A Standard for Driving Fun
MY FRIEND’S SON looked over in puzzlement as we drove through town during rush hour on our way north to ski country.
“Why do you shift so much? My Dad doesn’t do that.”
“Well, that’s because this is a standard. He drives an automatic, which shifts for you.” Because your Dad apparently doesn’t really know how to drive, I diplomatically refrained from appending.
That, after all, was a fundamental dichotomy of my youth: those who drove standards and those who drove automatics. Anyone who worked on a farm driving tractors or pickups learned to drive a manual early on. But most everyone knew how. Even the functional family sedans of the day tended to be three on the tree.
And in Maine, a standard had special advantages. You could rock it out of a snow-clogged driveway. Or get to higher gear for less torque and more traction on slippery roads. And, of course, standards got better mileage, which mattered back in energy crisis of the mid-1970s, when gas rocketed to upwards of 55 cents a gallon.
But most of all, standards were fun. You were actually in control of the car. With some practice, you could shift without the clutch, which marked a certain mastery of driving.
Automatics were what your grandparents drove. I put people who couldn’t drive a standard in the category with those who couldn’t paddle stern in a canoe or didn’t know how to tie a bowline, that most useful of knots.
When a couple of college friends and I started off on a rite-of-passage cross-country journey, three of us were amazed that the fourth in our camping quartet couldn’t drive the old clunker manual van we’d brought for the trip. That failing was the cause of no small amount of ribbing; at the time, it seemed tantamount to not being able to change a tire or check the oil yourself.

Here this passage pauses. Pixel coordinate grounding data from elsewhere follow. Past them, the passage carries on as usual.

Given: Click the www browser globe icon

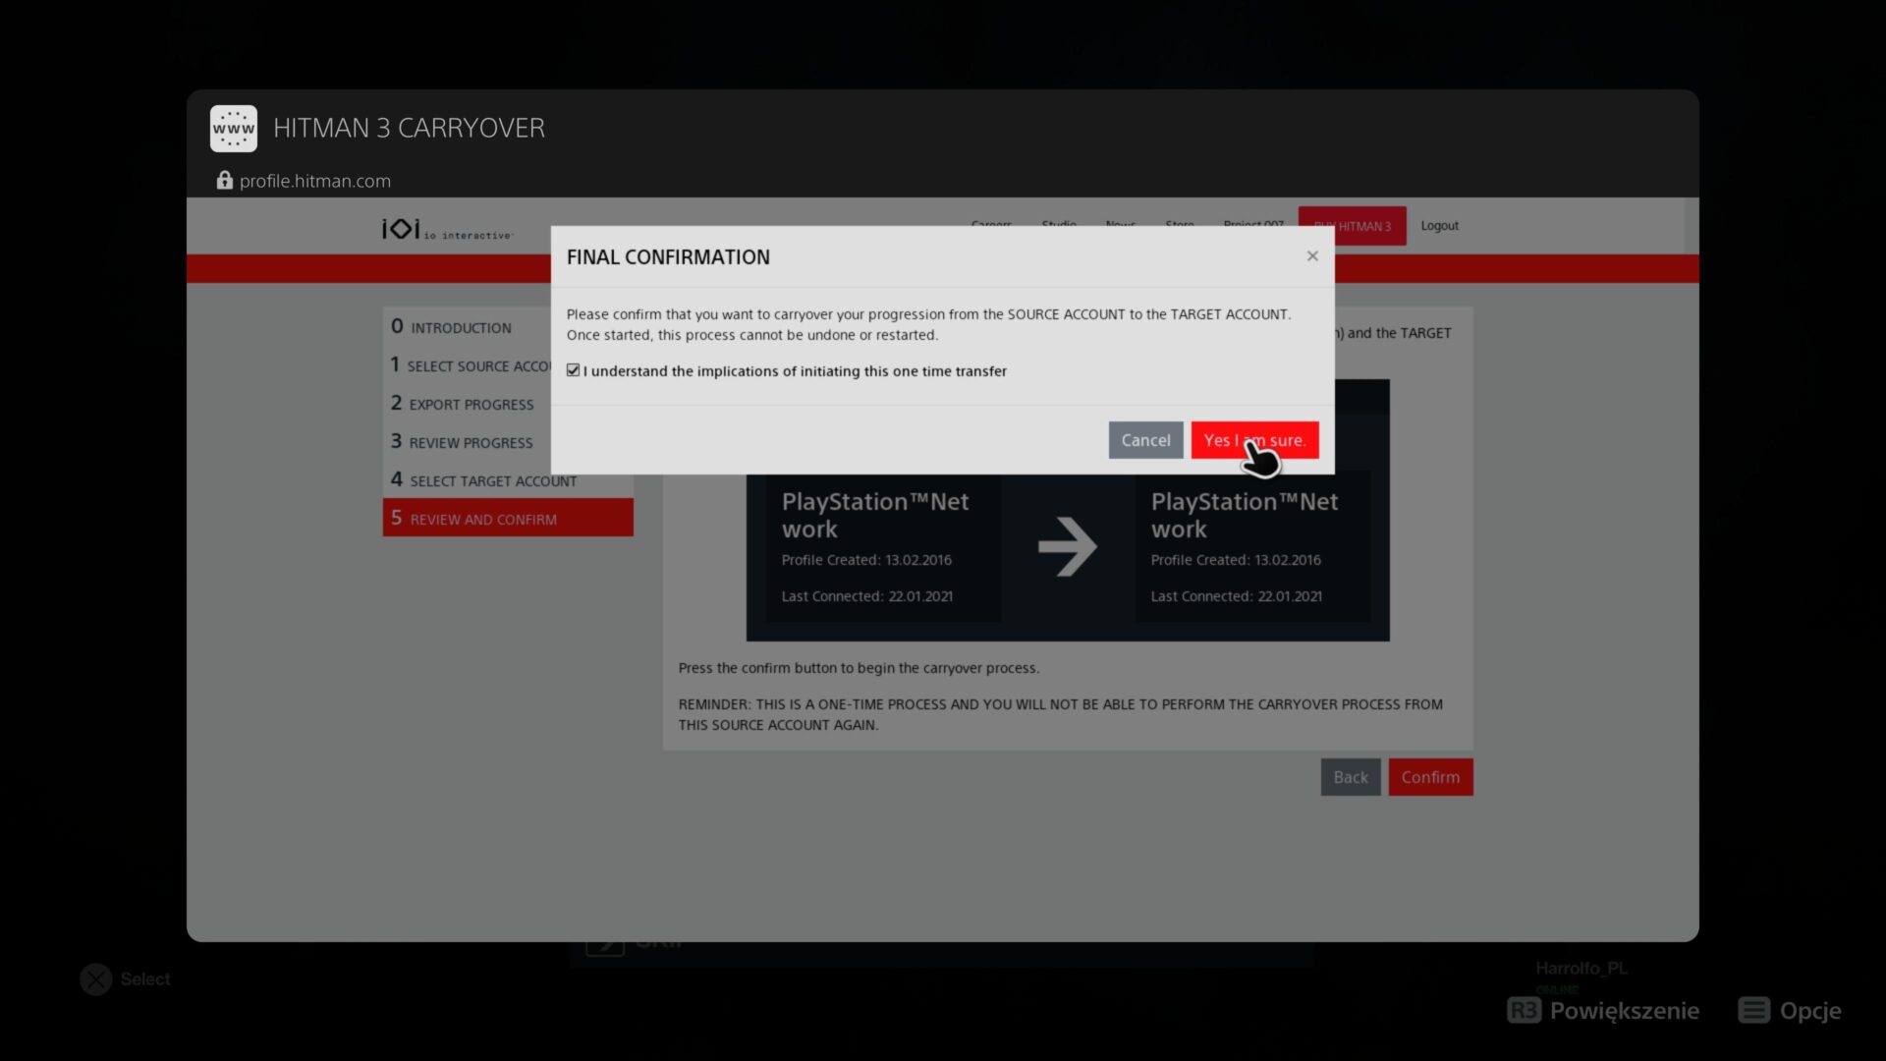Looking at the screenshot, I should 234,129.
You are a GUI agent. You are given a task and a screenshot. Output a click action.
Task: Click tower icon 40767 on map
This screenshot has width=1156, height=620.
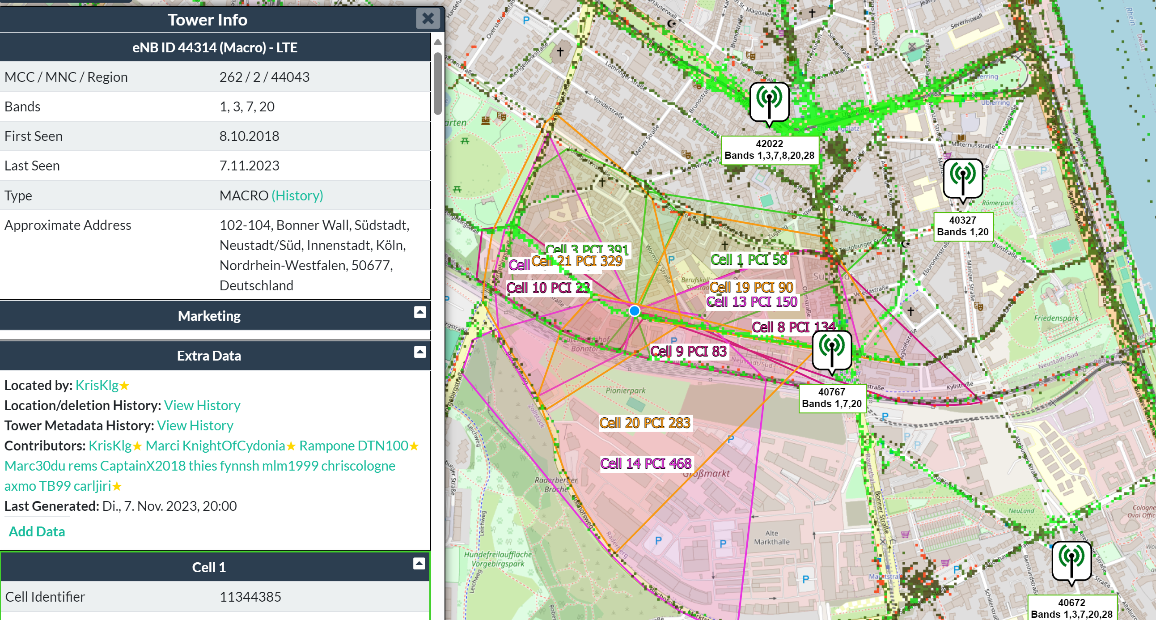click(832, 350)
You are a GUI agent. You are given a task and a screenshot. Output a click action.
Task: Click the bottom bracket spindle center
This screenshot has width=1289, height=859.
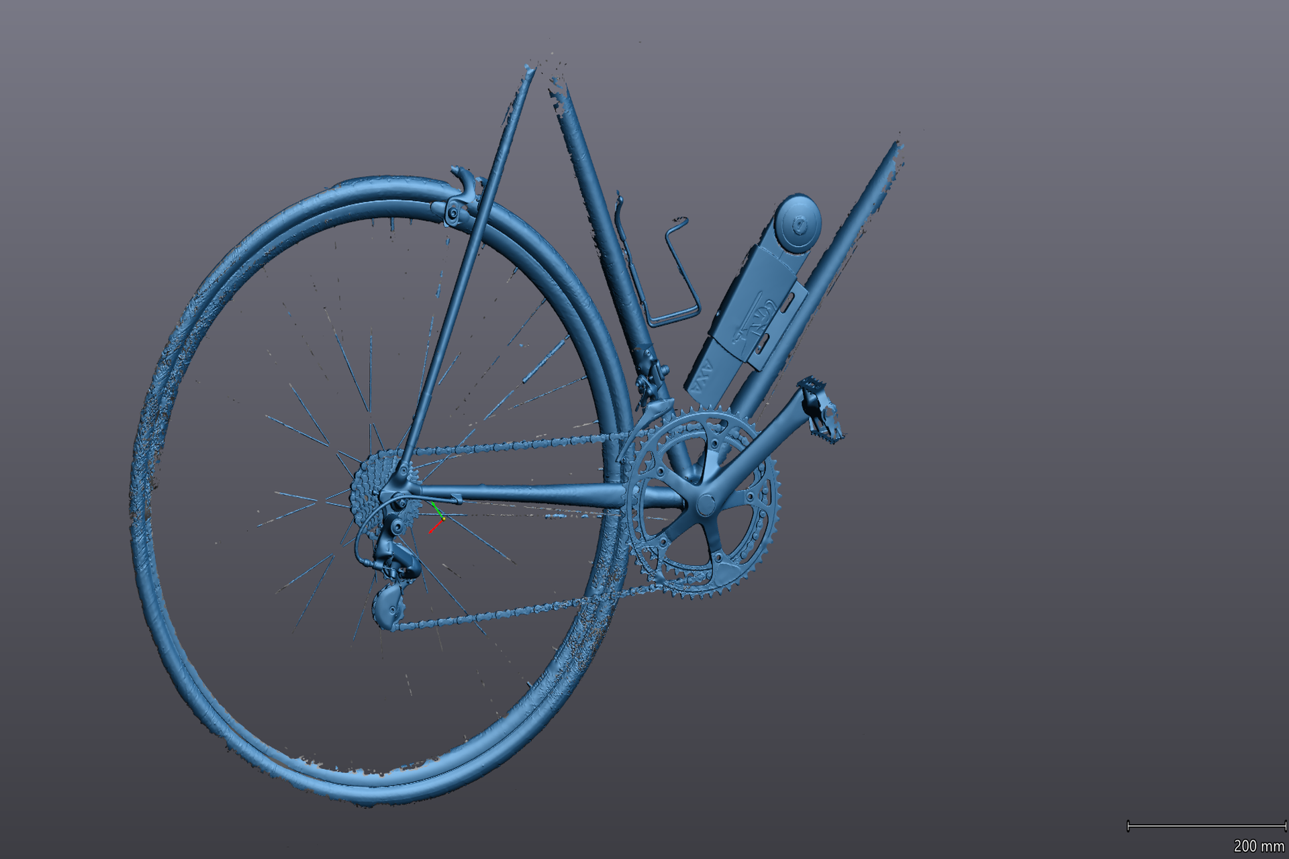[x=706, y=504]
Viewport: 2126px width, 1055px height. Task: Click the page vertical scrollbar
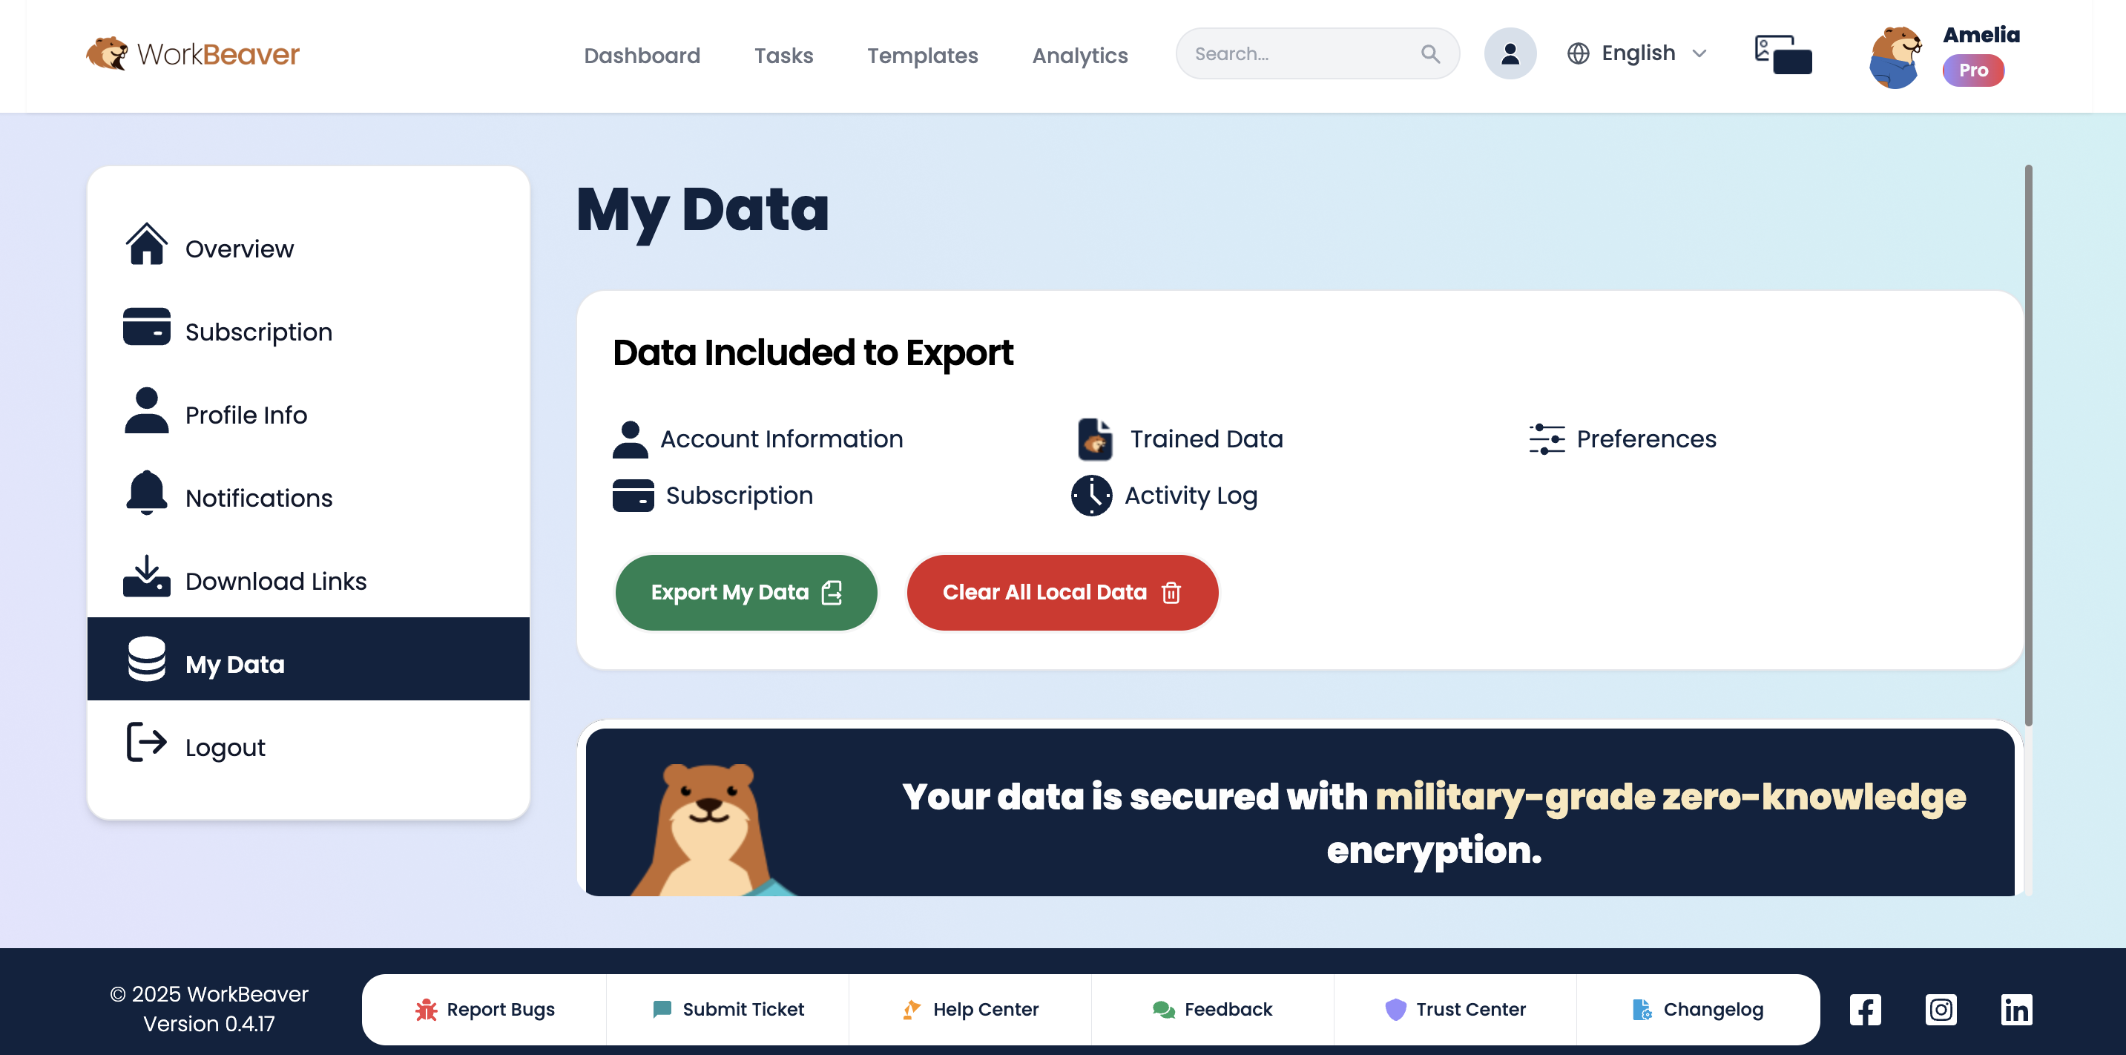[x=2028, y=446]
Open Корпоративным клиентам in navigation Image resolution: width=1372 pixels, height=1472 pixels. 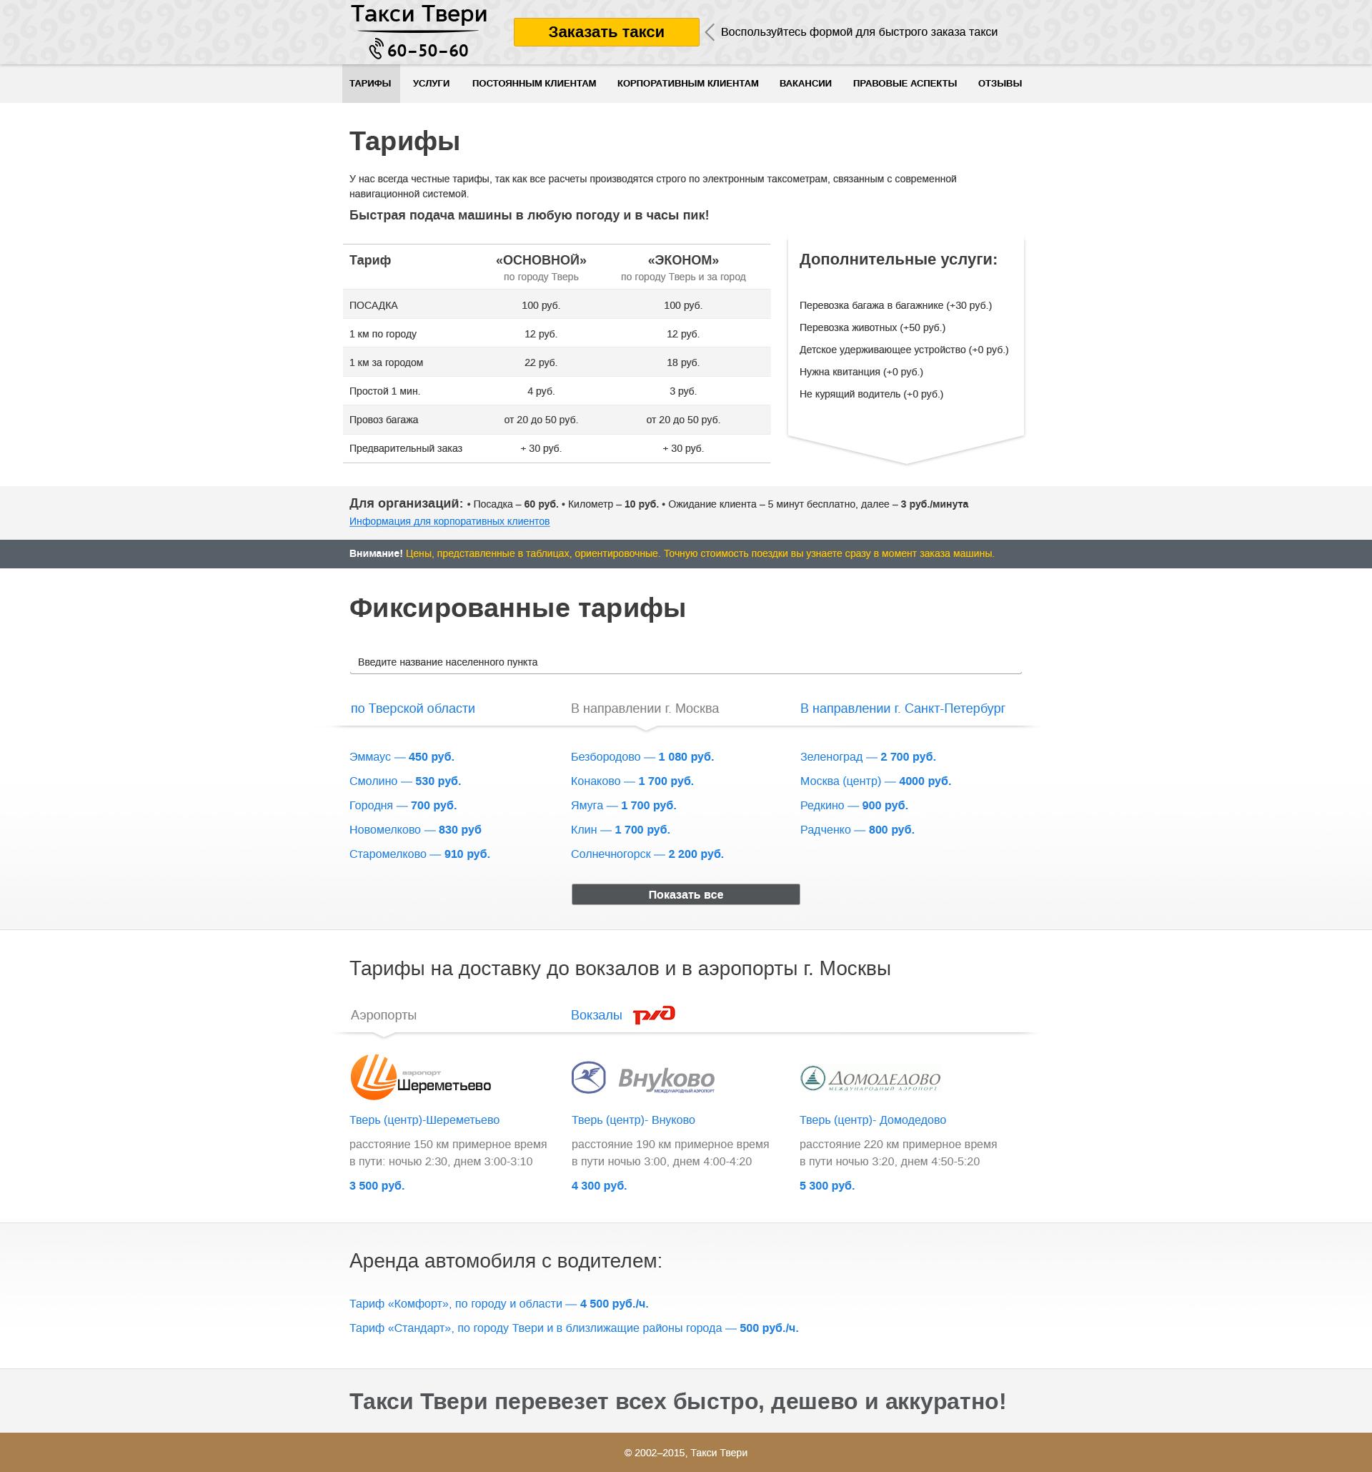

No more. You can’t call it a lost art, exactly, but standard knowledge is an ability in steep decline, and has been for some time. With the exception of high-end sports cars, the vast majority of vehicles sold in this country are automatics; even most pickups have gone that route. Last year, fewer than 4 percent of the new vehicles were standards; that ticked up to 6.5 percent in the first quarter of this year.